Drie hoeraatjes voor Citroën, dat een eeuw in Nederland is, maar al jaren niks relevants meer doet.
Laat je door de titel niet in de luren leggen: ik hou veel van Citroën. @Wouter vroeg me op voorhand waarom ik een artikel over zo’n suf merk wilde schrijven, maar als je de geschiedenis van het merk doorleest, val je van het ene hoogtepunt in het andere.
Ook in Nederland liet Citroën mooie dingen zien: je hoeft maar naar het oude Citroëngebouw aan het Stadionplein in Amsterdam te kijken om dat te weten.

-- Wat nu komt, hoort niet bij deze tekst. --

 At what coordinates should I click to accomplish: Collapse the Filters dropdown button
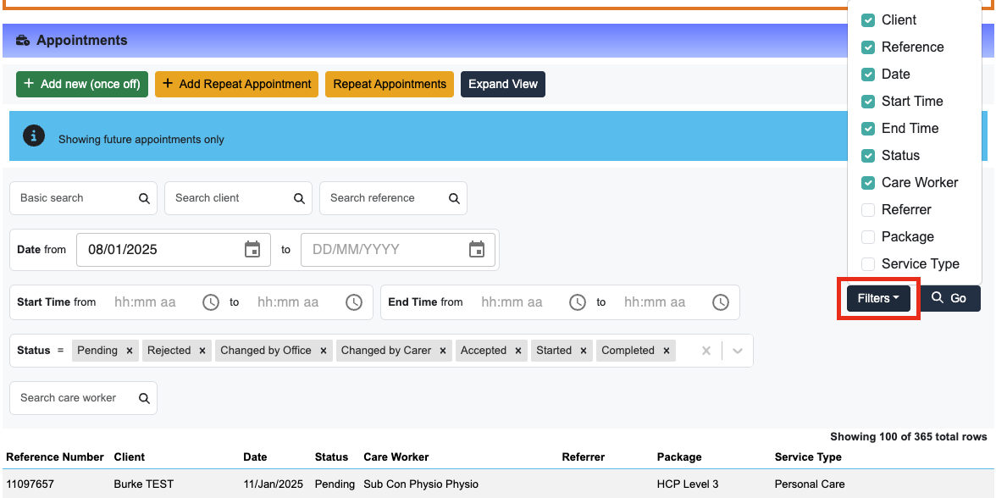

Maar ook de auto’s waren bijzonder en altijd, altíjd, vooruitstrevend. De Traction Avant viel uiteraard op door zijn voorwielaandrijving, maar ook door zijn zelfdragende carrosserie en onafhankelijke wielophanging. Het model was zo modern, dat het gemakkelijk twintig jaar mee kon.

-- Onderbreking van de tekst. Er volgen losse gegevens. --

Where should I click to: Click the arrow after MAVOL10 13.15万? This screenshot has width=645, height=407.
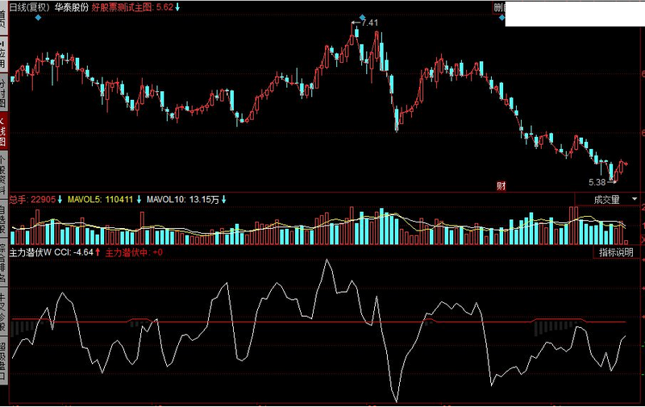(223, 199)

En ruim twintig jaar later kwam het merk met de DS, een auto die zo modern was dat hij drie decennia na zijn introductie nog in een film kon figureren als auto van de toekomst. Dat merk kwam in de jaren negentig met een minimaal aangepaste Peugeot 106 (de Saxo), in de jaren nul met een nog minimaler aangepaste Peugeot 107 (de C1) en in de jaren tien met een al even minimaal aangepaste Peugeot 108 (de tweede generatie C1).
Voormalig Citroën-designer Ivo Groen (nu Lynk & Co) vertelde er eens over in Youngtimer Magazine: ‘Toen ik als Amsterdams jochie naar school liep, hoopte ik altijd dat ik een Citroën SM tegen zou komen. Omdat het Johan Cruijff zou kunnen zijn, maar ook vanwege de auto. En tijdens mijn studie deed Citroën zúlke interessante dingen, ik moest en ik zou daar werken. De concept cars die ze toen lieten zien waren geweldig, kijk alleen maar eens naar de Activa. Toen ik er eenmaal binnen was, was een van mijn eerste taken echter niet om een briljante concept car te maken die in alle vezels Citroën uitstraalde. Wij moesten voor zo min mogelijk geld een kleine Peugeot, de 106, verbouwen tot een Citroën.’
Liftmuziek
Het ligt niet alleen aan die stadsautootjes dat Citroën geen schim meer is van wat het ooit geweest is: ook de huidige line-up van het eens zo avantgardistische Citroën valt nog het meest positief te omschrijven met middle-of-the-road. De liftmuziek van Sky Radio vertaald naar vier wielen.
Wanneer wist een (productie-)Citroën je voor het laatst te verbazen door zijn design? Welke autotest kun je je herinneren waarin een Citroën zijn concurrenten verpletterend versloeg? Wanneer dacht je ‘Die wil ik hebben!’ in de seconde nadat je een Citroën voor het eerst zag? Ik durf te wedden dat het niet in de laatste vijf jaar was. Terwijl Citroën nu in principe in een optimale situatie zit om ‘echte Citroëns’ te bouwen.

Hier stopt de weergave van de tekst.